> **Set task**: Copy the lines below word for word, omitting the pictures.

> **Data**:
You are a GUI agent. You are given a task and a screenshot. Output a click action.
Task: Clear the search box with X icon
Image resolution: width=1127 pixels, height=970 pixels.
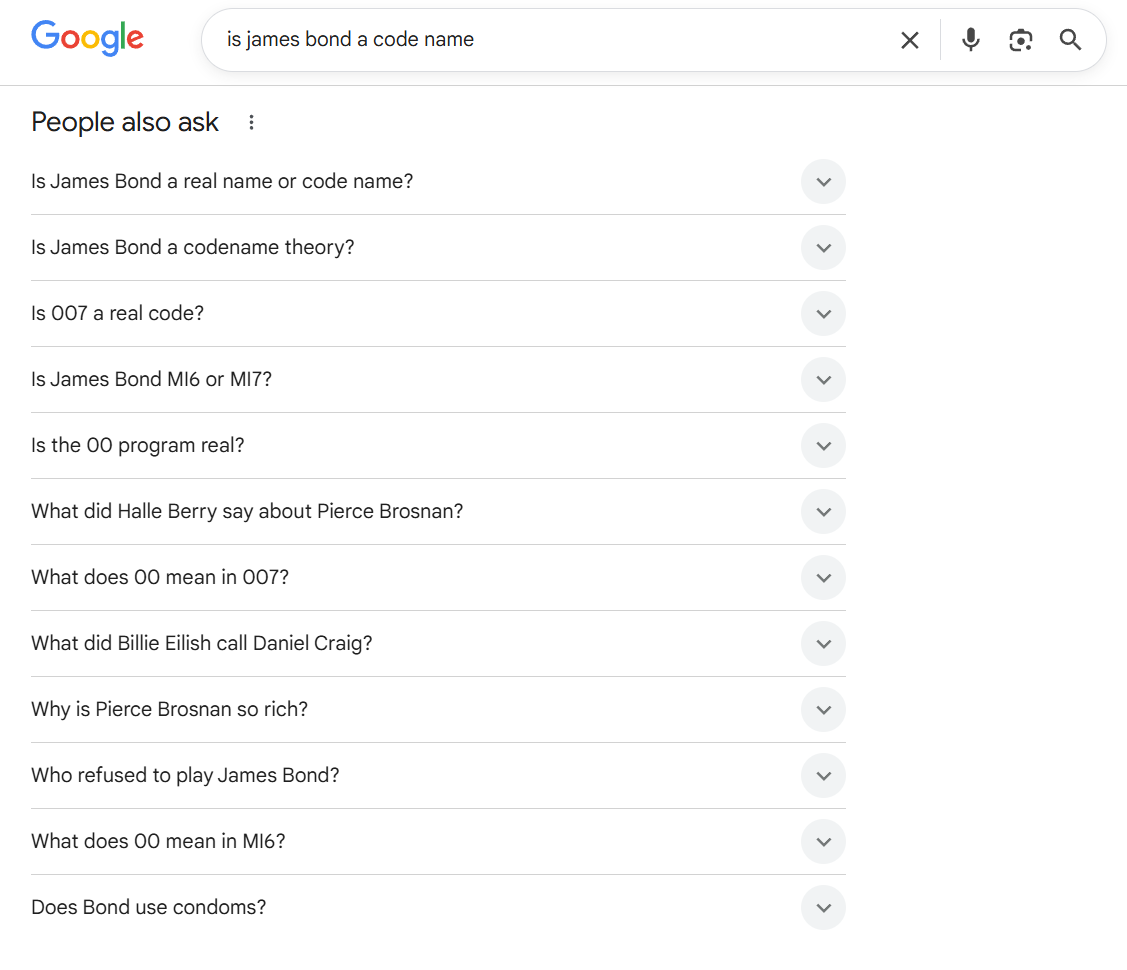click(909, 40)
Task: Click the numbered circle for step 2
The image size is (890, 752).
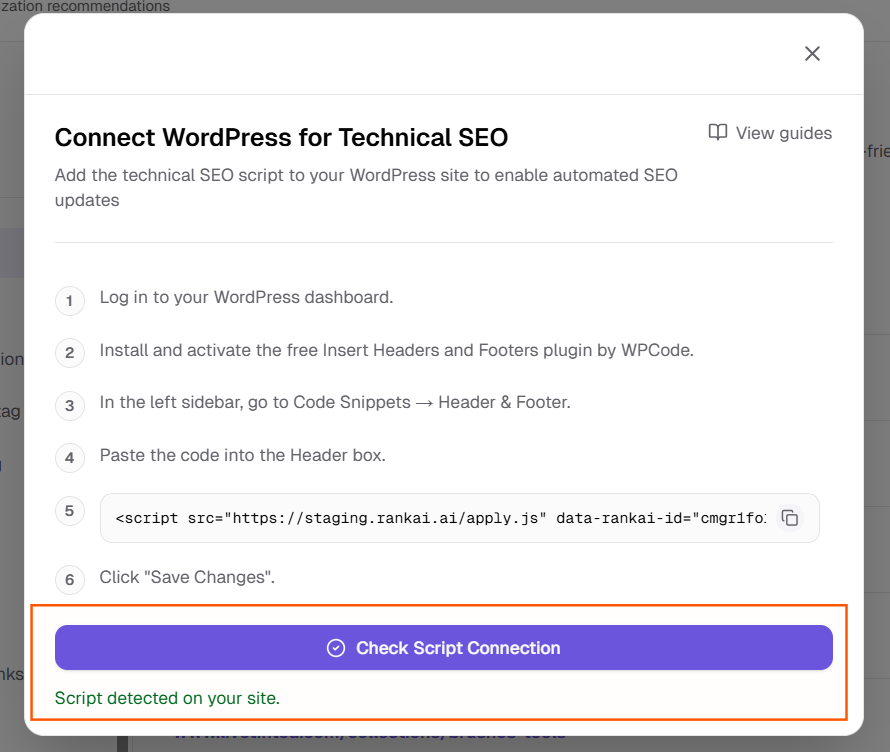Action: [x=70, y=351]
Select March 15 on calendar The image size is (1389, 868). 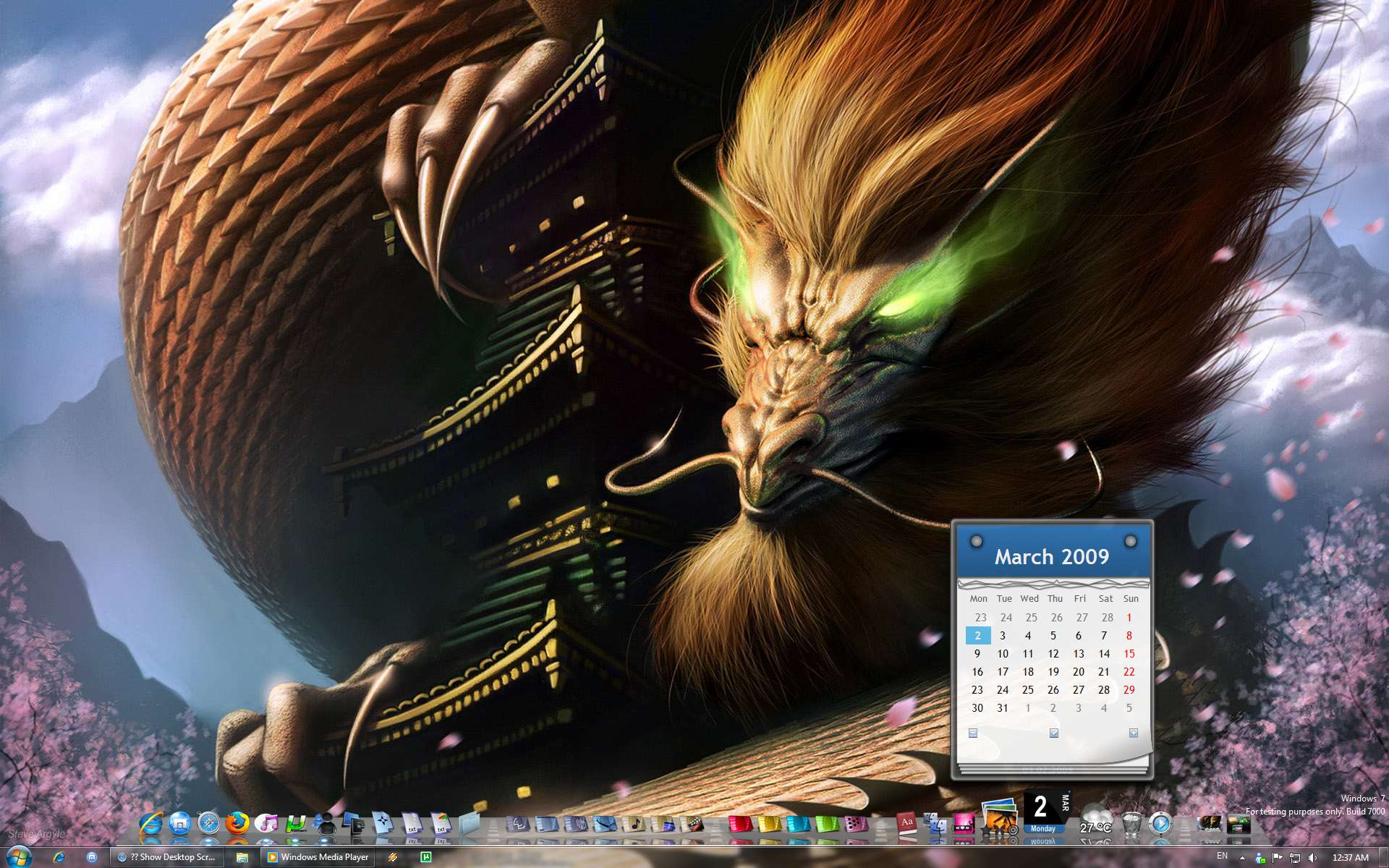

> **Result of the exercise**:
You are a GUI agent. You are given a task and a screenshot. Output a click action.
Task: Clear the search box with X icon
Image resolution: width=1127 pixels, height=970 pixels.
click(909, 40)
Task: Click the numbered circle for step 2
The image size is (890, 752).
Action: [x=70, y=351]
Select March 15 on calendar The image size is (1389, 868). 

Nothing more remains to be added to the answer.